The findings of our study can be summarized as follows: (a) for the detection of SARS-CoV-2, saliva is a stable specimen with acceptable specificity and sensitivity at the early stages of infection; (b) saliva specimen is appropriate for pooling, with accurate diagnostic performance.
Saliva has been identified as a reliable testing specimen for SARS-CoV-2 using the RT-PCR approach in several recent studies 6–8. In the updated European Centre for Disease Prevention and Control (ECDC) recommendations, saliva is also mentioned as a convenient specimen for SARS-CoV-2 testing 9,10. The FDA has approved methods for SARS-CoV-2 testing using saliva in several laboratories 11,12. Nevertheless, saliva has been included in IFCC COVID-19 Guidelines on Molecular, Serological, and Biochemical/Haematological Testing as a promising sample type 13.
The high expression of ACE2 receptors in salivary gland cells is the main factor for virus affinity that could lead to active replication and transmission by saliva droplets expelled into the air during coughing or sneezing 14,15.
It is essential to establish standardized sample collection procedures, safe logistics, and reliable testing methods that meet performance requirements. Our stability testing confirmed that saliva samples stayed equally positive up to 24h.
In the analytical context, saliva can have the same or even better performance than NPS 16. It has been previously confirmed to be highly sensitive and specific at the early stage of infection 0–14 days after onset of symptoms and in asymptomatic cases 16,17. Therefore, it is essential to take into consideration the relationship between the dynamics of viral load, Ct values, and the number of days after the onset of symptoms. As described in prior publications, the Ct value is important in determining the infectiousness of a patient sample. Ct values above 34 do not emit infectious virus particles, and values between 27–34 show low viability of the viral load. Samples with a Ct value of 13–17 show positive virus viability 18. Ct values may vary depending on the different assays by up to 5 cycles for the same sample 19. Variation also appears due to the quality of the specimen obtained and the different treatment methods used to prepare samples for testing 20. As expected, we got some variation between the NPS and saliva sample types. In our pilot testing using 44 positive saliva samples we found slightly higher (13%) Ct values in pools, compared to individual tests. Similar findings have been published by other researchers 21. This observed slight difference still allows for the safe use of saliva pooling for surveillance purposes with sufficient diagnostic accuracy. Nevertheless, pooling strategies are described in the latest update of COVID-19 testing strategies and objectives published by the ECDC 10. There is evidence of benefits from pooling in low prevalence countries with a low proportion of positive samples – up to 5%. Recent publications indicate that for populations with a prevalence of less than 1% the testing of saliva pools of 10 or 20 samples is more beneficial, and our independent calculations also bear this out. Comparing the correlation between different pool sizes (usefulness and efficiency) with test positivity rate, we concluded that a pool size of 10 is more efficient than a pool size of 5. The calculations are based on test price, reimbursement conditions, and the number of tests per sample (when using a pooling strategy) 22,23.

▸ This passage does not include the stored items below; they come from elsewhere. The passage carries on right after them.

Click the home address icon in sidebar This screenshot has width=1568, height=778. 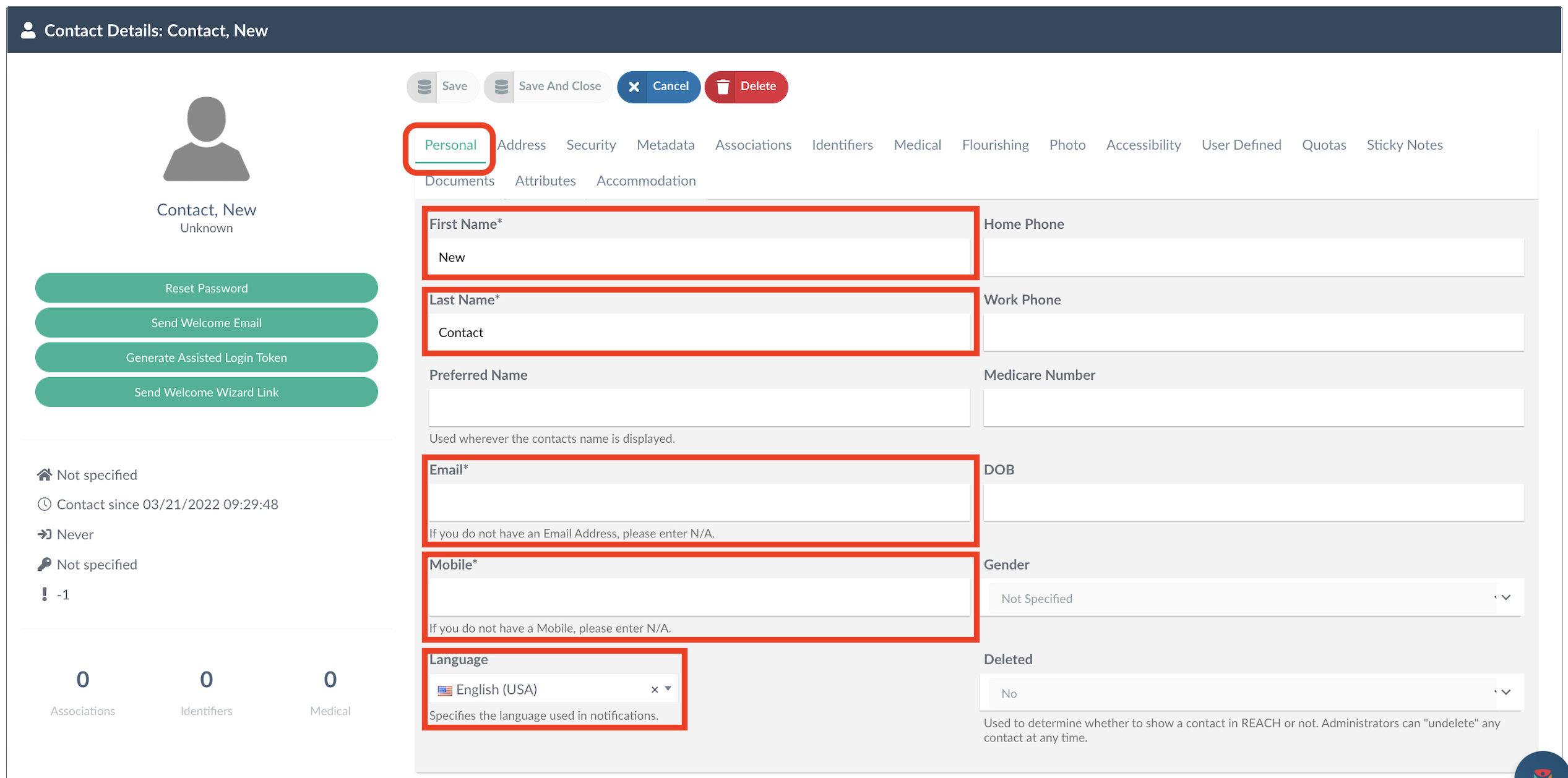click(44, 475)
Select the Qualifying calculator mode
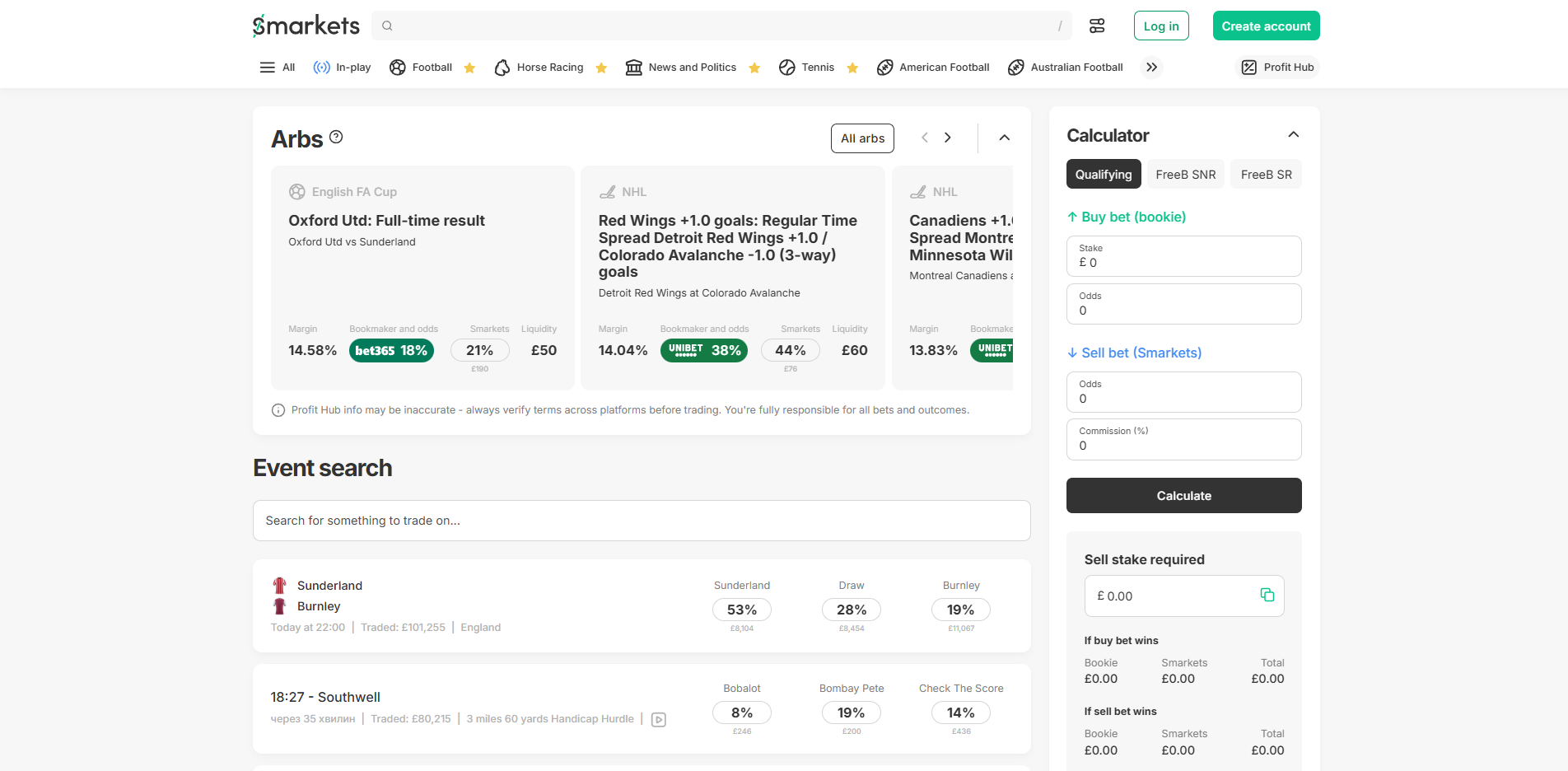 pos(1103,174)
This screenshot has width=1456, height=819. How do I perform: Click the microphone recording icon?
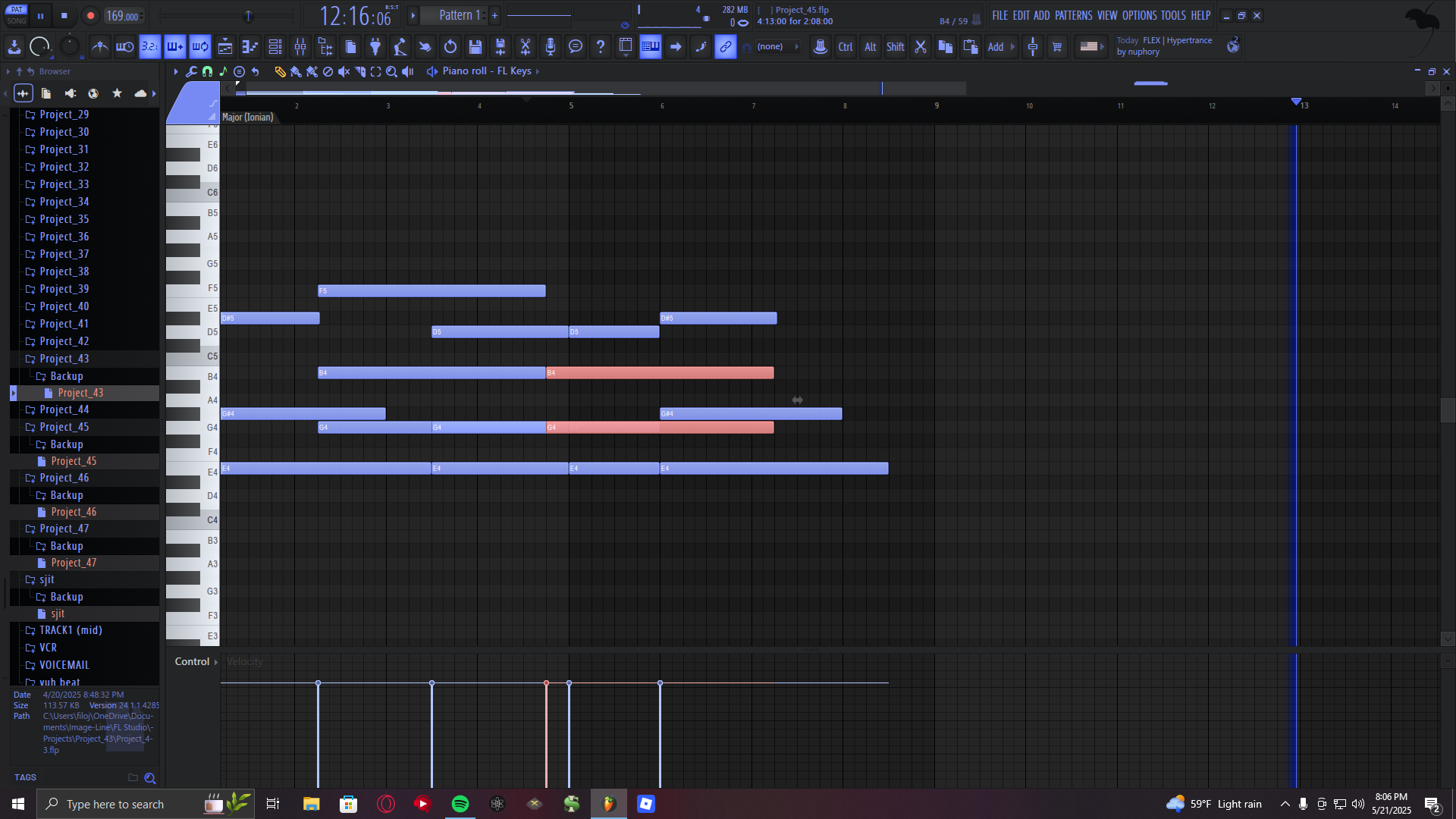[551, 47]
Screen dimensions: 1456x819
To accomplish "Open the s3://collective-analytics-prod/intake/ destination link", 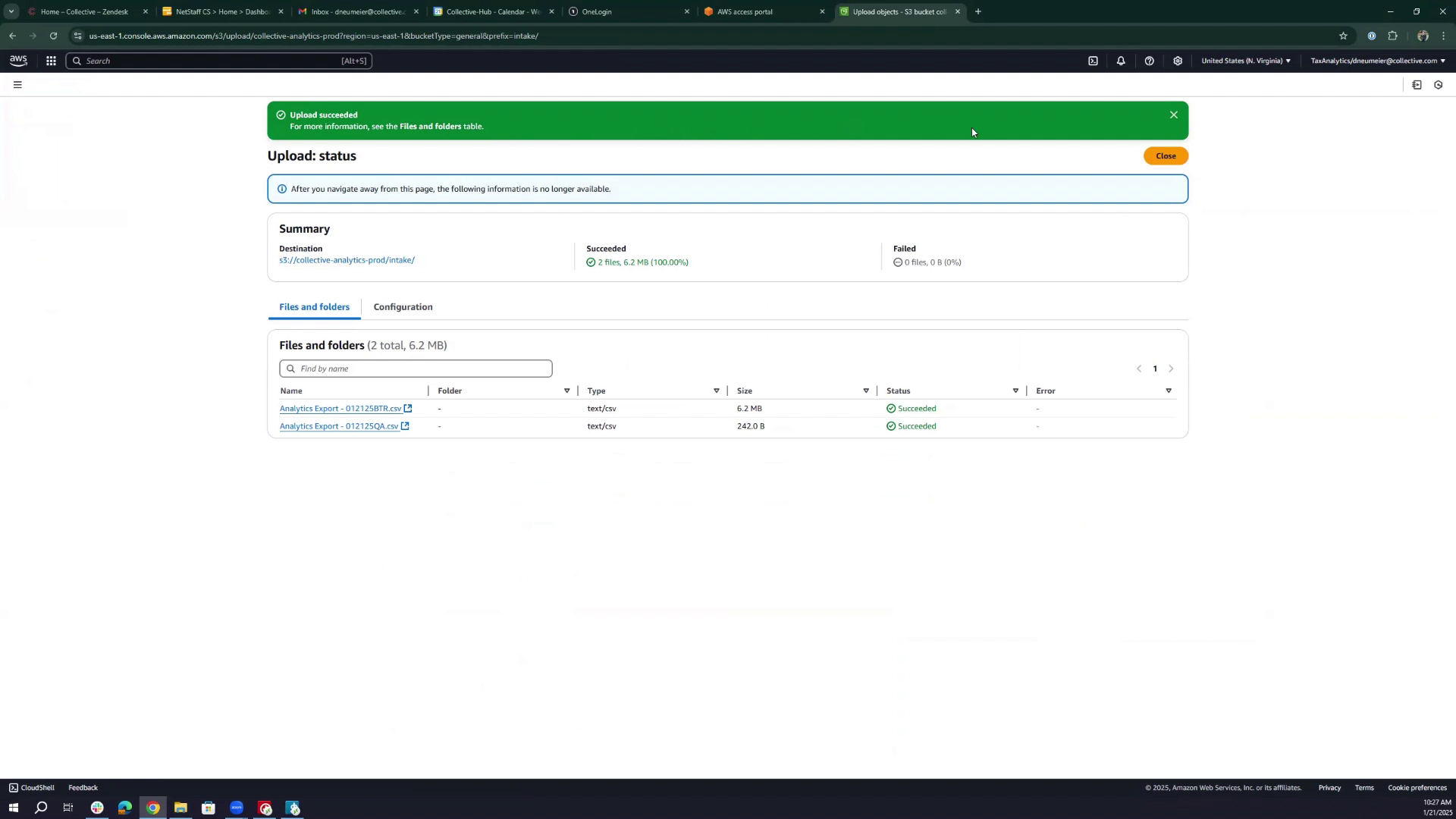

The pooling strategy for self-collected saliva samples is the optimal solution that saves resources and reduces the testing time 24. In our real-life field test on a “perifocal” population, we successfully tested nearly a third of the citizens of the town of Kuldiga in three days. This allowed for fast identification of asymptomatic SARS-CoV-2 cases and those with mild symptoms to enable timely contact tracing and outbreak containment. The use of nasopharyngeal swabs in such a situation would have required more staff and time with possible patient compliance issues.
Additionally, improvements may reasonably be expected in terms of organizing the distribution of self-sampling kits to patients as well as the logistics of returning the kits to the laboratory that would further increase the usefulness of screening using a pooled testing strategy.
There were some limitations in our study: the size of the cohort of participants was limited, the selected laboratory-developed RT-PCR method for evaluation was used, also a lack of multicenter observation. Future studies extending the cohort are needed to confirm current findings and provide the implications in clinical practice.
In conclusion, our findings confirm the stability of SARS-CoV-2 RNA in saliva, showing acceptable performance in terms of specificity and sensitivity at the early stages of infection, and the advantages of testing using a pooling strategy in a low prevalence population. Ct values and detected/missing gene information are favorable for the interpretation of the results from several aspects, e.g. epidemiological investigation, determination if the patient is infectious at the current stage, etc. Self-sampling makes the procedure faster, safer, and requires fewer resources. The targeted distribution of test kits among a population with a known outbreak significantly increased the positivity rate. Saliva pool testing on a large scale provides an additional tool to take timely measures and contain outbreaks.